Why the Dollar Is Strong — The Dual Engine of Economic Data and Geopolitics
Why the Dollar Is Strong — The Dual Engine of Economic Data and Geopolitics
The Dollar Index (DXY) is sitting at the 100.5 resistance level. It's been building a textbook bullish structure for weeks — consistently printing higher lows and higher highs. Now it's at the point where a breakout attempt is in play.
The story behind this move comes down to two forces converging in the same direction: strong U.S. economic data and safe-haven demand from geopolitical uncertainty.
The Numbers Behind Dollar Strength
Last week's non-farm payrolls beat expectations by nearly 3x. That's not just a minor surprise — it's a statement about the underlying strength of the U.S. labor market.
Unemployment at 4.3%. Globally, that's an excellent number. The U.S. job market has weathered the rate hike cycle without falling apart in any meaningful way.
The 2-year Treasury yield is climbing, which signals the market is dialing back expectations for Fed rate cuts. In other words, hawkish expectations are supporting the dollar.
The rest of the economic picture is largely consistent:
| Indicator | Result |
|---|---|
| Non-farm payrolls | ~3x expectations beat |
| Unemployment | 4.3% (strong) |
| Manufacturing PMI | Beat |
| Retail sales | Beat |
| Consumer confidence | Beat |
| Services PMI | Slight miss |
Only the services PMI came in slightly below expectations. Everything else points in the same direction — strength. That makes it hard for the Fed to justify rate cuts. And without rate cuts, the dollar stays supported.
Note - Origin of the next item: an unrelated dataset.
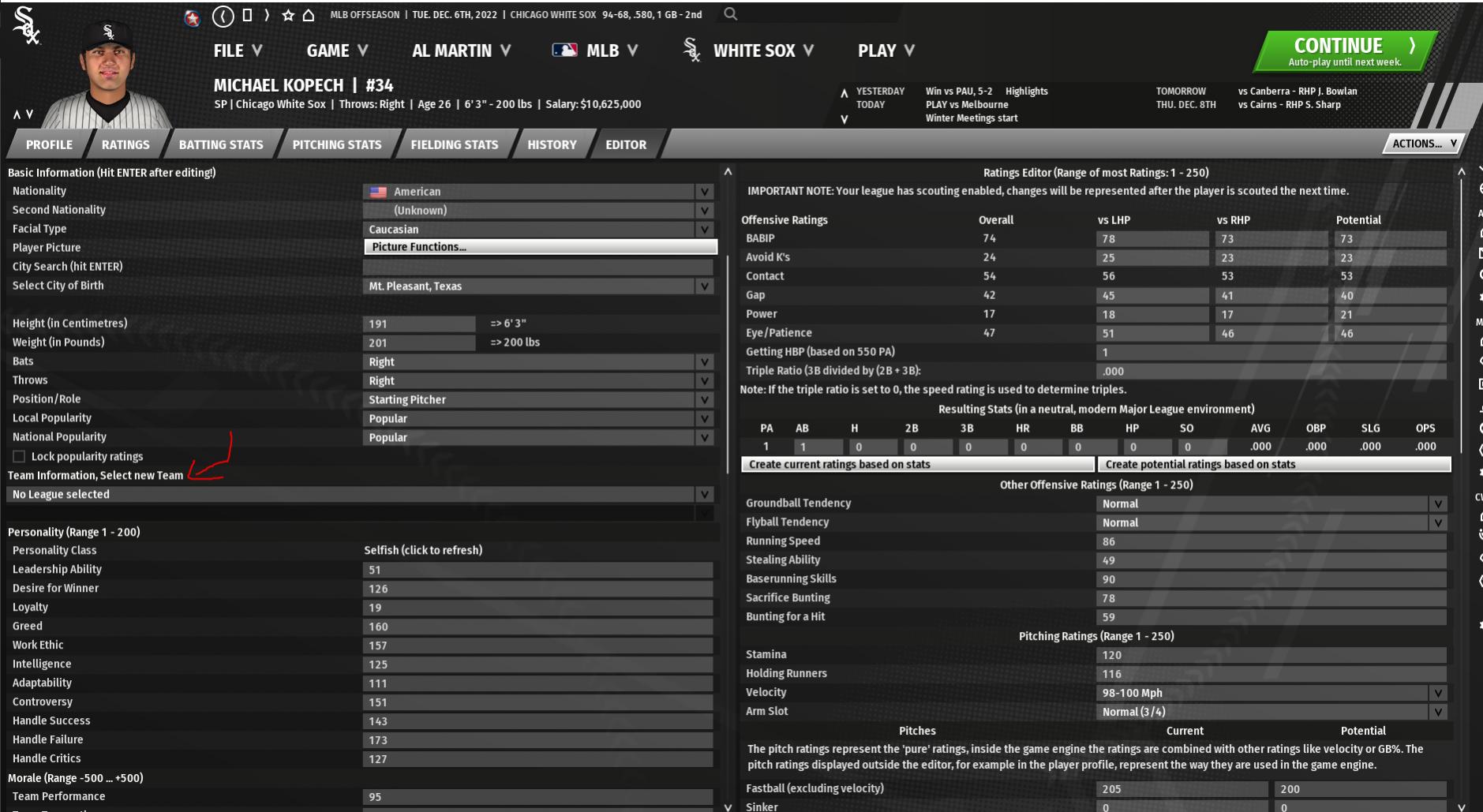The height and width of the screenshot is (812, 1483).
Task: Open search with the magnifying glass icon
Action: (731, 14)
Geopolitics Adding a Premium
There's a second engine driving the dollar: safe-haven flows.
The Iran-U.S. standoff, the Hormuz crisis, surging oil prices — all of this uncertainty pushes capital toward the dollar. In times of crisis, global money instinctively gravitates toward the world's reserve currency. On top of that, the U.S. has a structural advantage in energy independence relative to Europe and Asia. The perception that America is less vulnerable to energy shocks adds another layer of support.
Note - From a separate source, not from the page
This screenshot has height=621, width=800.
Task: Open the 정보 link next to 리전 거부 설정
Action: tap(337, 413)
So you've got economic strength and geopolitical safe-haven demand both pointing the same way — dollar bullish. The two forces aren't pulling against each other. They're compounding.
EUR/USD: The Trade on the Other Side
The most direct expression of this dollar strength trade is a EUR/USD short.
I entered a short position near resistance. The initial move played out well — I took half off for profit and am running the second half, looking for a move back to the bottom of the range.
If the euro punches through resistance and starts building a higher-low structure, I'll take a small loss on the second position. Combined with the first position's profit, the net result is still positive.
The counter-scenario is worth keeping in mind. If geopolitical tensions ease meaningfully and U.S. economic data starts softening, EUR/USD could break higher. Specifically, if recession concerns gain traction, rate cut expectations would revive and the dollar could flip to weakness.
But that hasn't happened yet. My approach is to follow the data and the trend that's in front of me right now. When the dollar shows reversal signals, that's when the position changes. Hold opinions, but keep an open mind and adapt when new information arrives. That's how you survive in markets.